Edward Zimmermann

👥 1 conference
🎤 1 talk
📅 Years active: 2022 to 2022

Biography

A transdisciplinary technologist with a broad education and diverse interests,Ed has worn many hats throughout his career including that of a national economist, market/social researcher, cybernetician, computer scientist and entrepreneur. Often these hats were interchangeable (and overlaid). In computer networking his experience reaches back to the early days of the ARPAnet when he found himself as a teen with a shared office in UCLA's Boelter Hall. Fast forward to the early 1990s and he founded of one of the first ISPs in Germany and was one of the earliest contributors to the WWW.

A dominant focus of Ed's R&D over the past 20+ years has been text retrieval, metadata, data mining, knowledge discovery, pattern recognition, NLP and machine learning. He has been a part of many publically funded projects, worked with German, EU and UN organizations and collaborated with a number of research institutes and national scientific agencies. His name is also associated with a large number of open source software packages.

— biography from FOSDEM 2022
https://archive.fosdem.org/2022/schedule/speaker/edward_zimmermann/

Conferences

1 known conferences

👥 FOSDEM 2022 📅 05 Feb 2022

🎤 A lightning intro to re-Isearch
06 Feb 2022 show details

Project re-isearch is a novel multimodal search and retrieval engine using mathematical models and algorithms different from the all-too-common inverted index. The design allows it to have, in practice, effectively no limits on the frequency of words, term length, number of fields or complexity of structured data and support even overlap--- where fields or structures cross other's boundaries (common examples are quotes, line/sentences, biblical verse, annotations). Its model enables a completely flexible unit of retrieval and modes of search. Developed using a highly portable C++ subset to be RAM efficient, the engine provides also bindings to a number of other languages such as Python, Tcl, Java etc.

“Re-isearch” is a project following in the spirit of the original isearch developed back in the 1990s. Reborn in 2020 in the middle of the global Covid19 pandemic as Project re-Isearch.

Like the original, it is not just about textual words but pushes the envelope. re-Isearch is multi-object, multi-modal and with an unharnessed unit of retrieval.

Mainstream search engines are about finding any information: "a list of all documents containing a specific word or phrase”. So search engines paradoxically return both too much information (i.e. long lists of links) and too little information (i.e. links to content, not content itself). The re-Isearch engine is, by contrast, about exploiting document structure, both implicit (XML and other markup) and explicit (visual groupings such as paragraph), to zero in on relevant sections of documents, not just links to documents. This concept of search granularity is a radical departure from other designs. With typical text indexers one has the concept of document or record and that is the unit of index and the unit of retrieval. Instead we can have a dynamic search time unit of retrieval: user specified or heuristically determined. The structure of of documents can be exploited to identify which document elements (such as the appropriate chapter or page) to retrieve. Retrieval granularity may be on the level of sub-structures of a given document or page such as line, paragraph but may also be as part of a larger collection.

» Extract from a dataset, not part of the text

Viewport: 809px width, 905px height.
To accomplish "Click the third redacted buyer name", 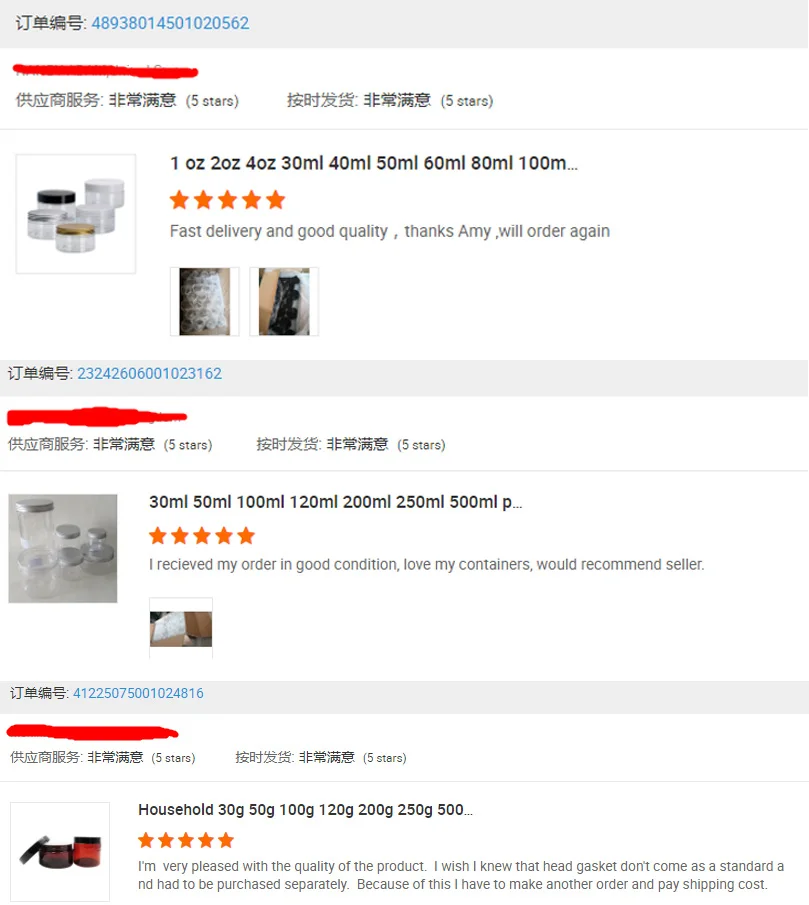I will click(92, 732).
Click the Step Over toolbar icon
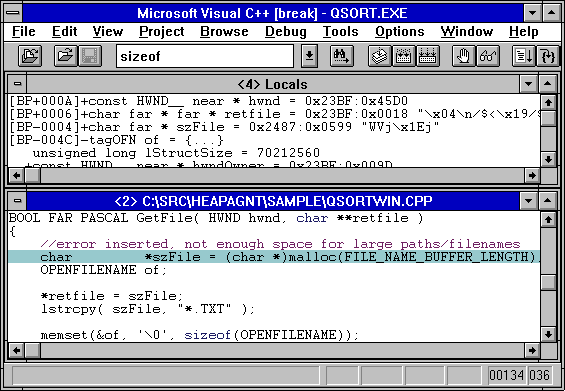The width and height of the screenshot is (565, 391). pos(524,56)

Like the original, it is not just about textual words but the design contains a large number of objects: numerical, range, geospatial etc. It is unique among full-text systems in that it also provides numerous object types with their own methods of search and allows these to be viewed parallel as text--- a date field (of which it will be one of the first to support some key parts of the new ISO-8601:2019 standard date semantics), for instance, can be searched as a date but also a text, searching for the words in the field.